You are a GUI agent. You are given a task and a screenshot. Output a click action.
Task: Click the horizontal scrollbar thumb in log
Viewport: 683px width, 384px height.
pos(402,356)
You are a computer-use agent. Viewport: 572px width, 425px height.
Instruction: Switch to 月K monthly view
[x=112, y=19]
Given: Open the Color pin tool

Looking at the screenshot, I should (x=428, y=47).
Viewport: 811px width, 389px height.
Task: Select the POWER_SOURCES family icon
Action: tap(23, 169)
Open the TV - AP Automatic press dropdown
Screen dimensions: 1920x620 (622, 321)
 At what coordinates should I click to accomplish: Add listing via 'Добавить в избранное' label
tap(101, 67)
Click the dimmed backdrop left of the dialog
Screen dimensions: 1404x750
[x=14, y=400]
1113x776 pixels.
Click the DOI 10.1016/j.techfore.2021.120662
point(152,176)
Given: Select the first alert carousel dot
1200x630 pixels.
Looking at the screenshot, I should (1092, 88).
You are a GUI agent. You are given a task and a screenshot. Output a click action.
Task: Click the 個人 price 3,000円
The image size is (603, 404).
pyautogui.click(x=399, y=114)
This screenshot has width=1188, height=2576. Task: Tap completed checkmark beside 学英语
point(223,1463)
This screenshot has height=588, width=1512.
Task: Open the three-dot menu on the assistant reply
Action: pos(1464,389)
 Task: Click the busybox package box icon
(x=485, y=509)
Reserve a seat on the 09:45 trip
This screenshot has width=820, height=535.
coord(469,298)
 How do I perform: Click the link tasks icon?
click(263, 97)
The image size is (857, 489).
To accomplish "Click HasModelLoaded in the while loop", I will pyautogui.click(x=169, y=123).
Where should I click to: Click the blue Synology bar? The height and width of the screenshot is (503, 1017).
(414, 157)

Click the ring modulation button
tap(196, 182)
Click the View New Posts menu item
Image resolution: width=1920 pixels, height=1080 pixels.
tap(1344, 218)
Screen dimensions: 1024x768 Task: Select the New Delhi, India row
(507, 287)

::::::::

ABOUT THIS TASK: Your task is to write out the lines from the one with "The image size is (857, 489)." through the end of the records, exactly and with nothing added.

TASK SOLUTION:
The image size is (857, 489).
To accomplish "Click HasModelLoaded in the while loop", I will pyautogui.click(x=169, y=123).
Where should I click to: Click the blue Synology bar? The height and width of the screenshot is (503, 1017).
(414, 157)

Click the ring modulation button
tap(196, 182)
Click the View New Posts menu item
Image resolution: width=1920 pixels, height=1080 pixels.
tap(1344, 218)
Screen dimensions: 1024x768 Task: Select the New Delhi, India row
(507, 287)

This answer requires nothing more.